課題 - 創作と締め切りについての文章を、最後の一文の後から書き継ぐこと。

創作に話を戻そう。「創りたいのになぁ...」というあなたへ。なぜあなたは、コンスタントに創作活動を続けることができないのか。なぜ、ある程度のアイディアを頭に泳がせながらも、しばらく開いていない文書ファイルを思い出したり、埃をうっすら被った楽器を目にしたりしては、何とも言えぬいや〜な想いを抱くことになるのか。「モチベーションが再び上がるいつか」を待ち望みながら、なぜその日が一向にやってこないのか。

もちろん、それは「締め切り」を設けていないからだ。

その道のプロでない限り、僕らの創作活動は本質的に「自発的」なものだから、いわゆる締め切りが存在しないことは当たり前で、仕方がない。でもそこで、自身の「溢れんばかりの創作意欲とクリエイティビティ」に期待して作品の完成を夢見ても、おそらく何年経っても何も生み出せない。その間、あなたの画材やカメラに埃は積もりつづけ...頭の中では少しも前進を見せない技術や経験を前に、「今さら始めるのはもう遅い」なんて落胆の声がよぎることになる。

...えーと。

資料 -
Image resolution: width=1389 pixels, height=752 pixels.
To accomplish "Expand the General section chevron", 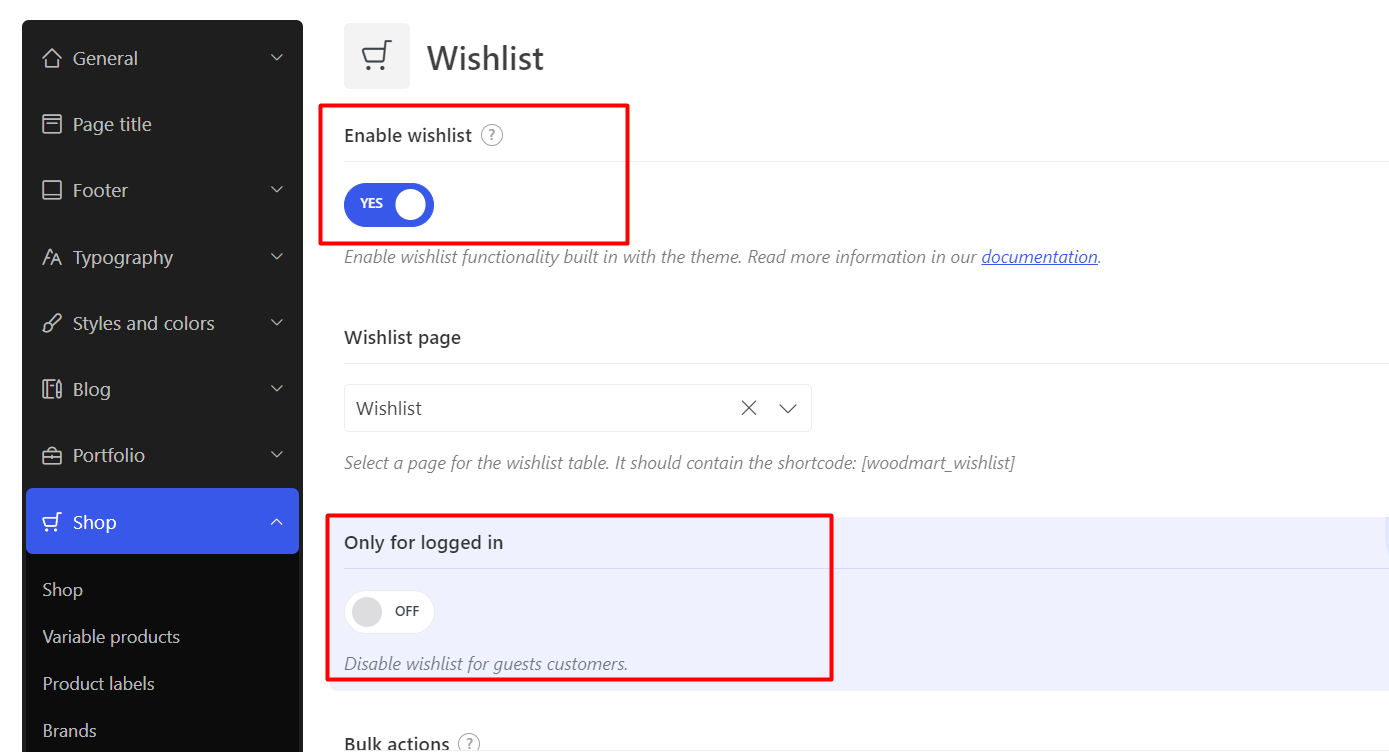I will (277, 58).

解答 -
ここまでえらそうに物事を語っていますが。これ、すべてそっくりそのまま、今までの自分自身のことを云っているという皮肉(白目)。これまで何度も何度も苦い想いをしてきた、僕の創作活動。何かの機材(主に作曲関連)を揃えては、「これを買ったらやる気が出るだろう」と自身に期待し...結果、何も起きずに機材は使われず、次第に目に入ることも嫌になってしまう。そしてバシバシと削ぎ落とされていく自信や自己肯定感。「あー、今回もダメだったか」と。

逆に、実際に目覚ましい成果を得たのは、見事なまでに「明確な締め切り」から生まれたものしかなかった。

まずバンドの楽曲制作がそう。レコーディングという明確な締め切りのために、アイディアを捻り出し徹夜で練習した。レコーディングによって楽曲は完成するというのは、僕の揺るがない持論。あと、僕は過去に個展を開いたことがあるのですが、その時のことは今でもギャグみたいだと思う。美術館巡りが好きだった当時の僕は「自分もやってみたい」との思いだけで、どんなテーマで何をしたいのか白紙のまま、先に会場をおさえてしまったのです。Amazonで書籍を買うかのごとく、ポチッと。他人に向けた作品など、それまで一切つくったことがなかったのに(!)。でも結果、僕はオリジナル曲を収録した配布用CDを制作し、大型の絵画を2枚(油絵1枚含む)、写真作品付きのインタビューを3名分、その他にも作品を10点以上用意して個展に臨んだ。「何も準備できなければ、机をひとつ並べて握手会をしよう」という悲壮な決意の中、直前にギックリ腰を経験したりともう大変だったけれど、何とかやり切ることができたんでありました。...どうです、締め切りパワーすごくないですか?(笑)

だからこそ、自身に向けて、その先で共感してくれているあなたに向けて(もしいるなら)、僕はあらためていいたい。何度でも。

「自分で締め切り、つくってみませんか」と。